■ **Document excerpt**:
※

We proceeded to Plancenoit because I had recently conducted a tabletop game based on the fighting between the Prussians and French along the French right flank. I had forgotten how close the village is to the rest of the battlefield. Standing on a knoll overlooking Plancenoit (a tiny bit of rising ground where a French field battery assisted the defenders of the village and subsequently a Prussian horse battery fired into the flank of the retreating French soldiers, including an Imperial Guard square) one sees how close is the hideous Lion’s Mound. It approximately marks the center of Wellington’s position.
We drove into the Bois de Paris to trace the line of march of General Bülow’s IV Corps. Prussian commanders considered the IV Corps the poorest in the army. It contained mostly Reserve and Landwehr troops. Count von Schwerin’s 1st Cavalry Brigade led the way. A ball fired from a French horse artillery battery killed Schwerin. He was probably the first Prussian to die on June 18. Hastily buried, his body was relocated two years later to a site marked by a monument outside of Plancenoit. We found the monument, overgrown by weeds, with the poignant inscription in German: “Count von Schwerin, knight and superior officer of the King, fallen in a foreign country for the Fatherland, during the victory of 18 June 1815.”

※

■ **Dataset records**:
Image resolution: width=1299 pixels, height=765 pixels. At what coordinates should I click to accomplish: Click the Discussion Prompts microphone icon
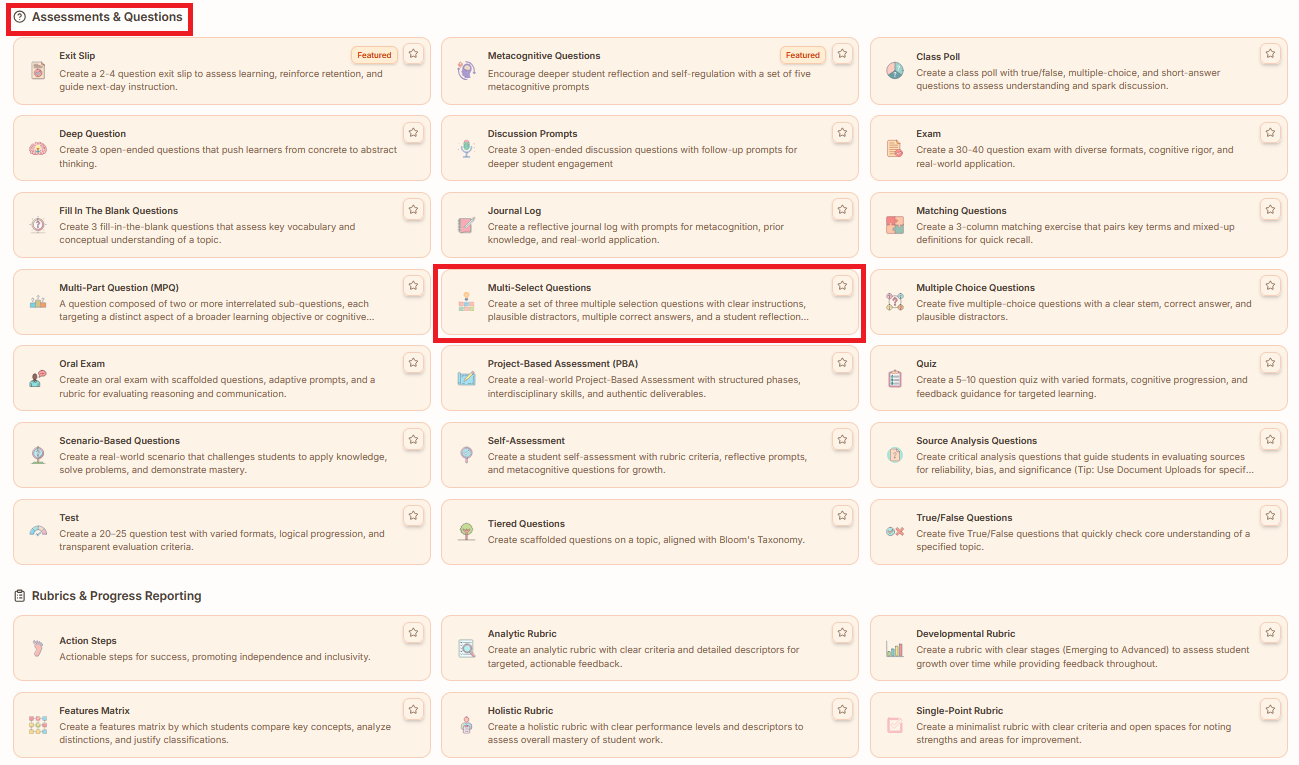point(465,148)
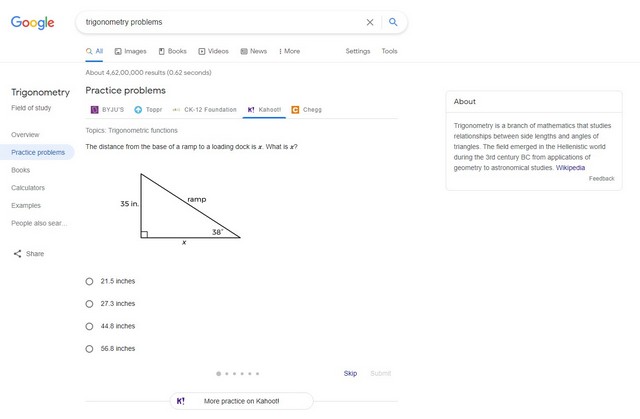This screenshot has height=419, width=640.
Task: Click inside the trigonometry problems search field
Action: (220, 22)
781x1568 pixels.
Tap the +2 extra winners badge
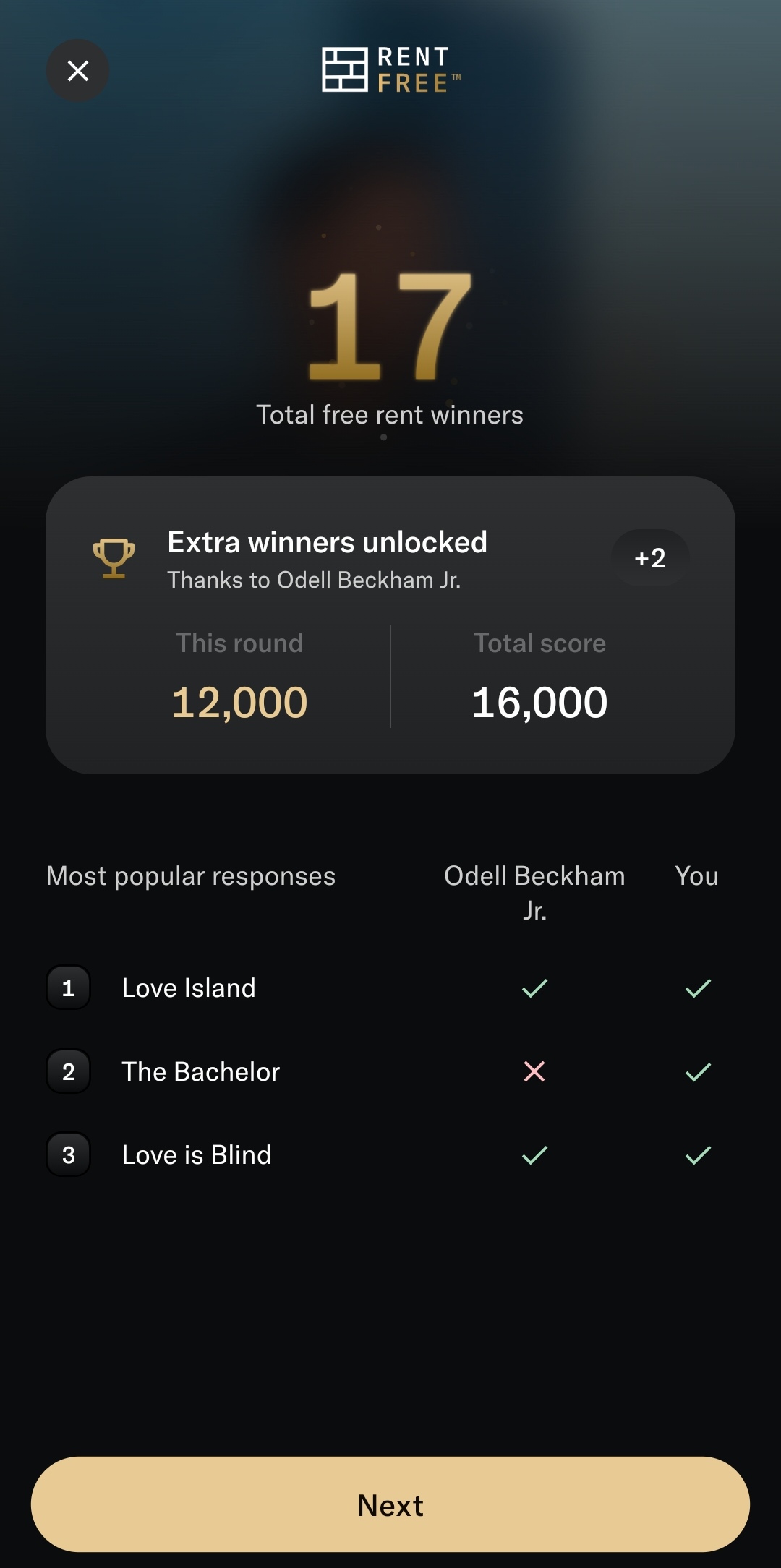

※

Rewrite the passage about Plancenoit from "We proceeded to" up to and including "of Wellington’s position.", changing "hideous" to "towering".

■ **Solution to this task**:
We proceeded to Plancenoit because I had recently conducted a tabletop game based on the fighting between the Prussians and French along the French right flank. I had forgotten how close the village is to the rest of the battlefield. Standing on a knoll overlooking Plancenoit (a tiny bit of rising ground where a French field battery assisted the defenders of the village and subsequently a Prussian horse battery fired into the flank of the retreating French soldiers, including an Imperial Guard square) one sees how close is the towering Lion’s Mound. It approximately marks the center of Wellington’s position.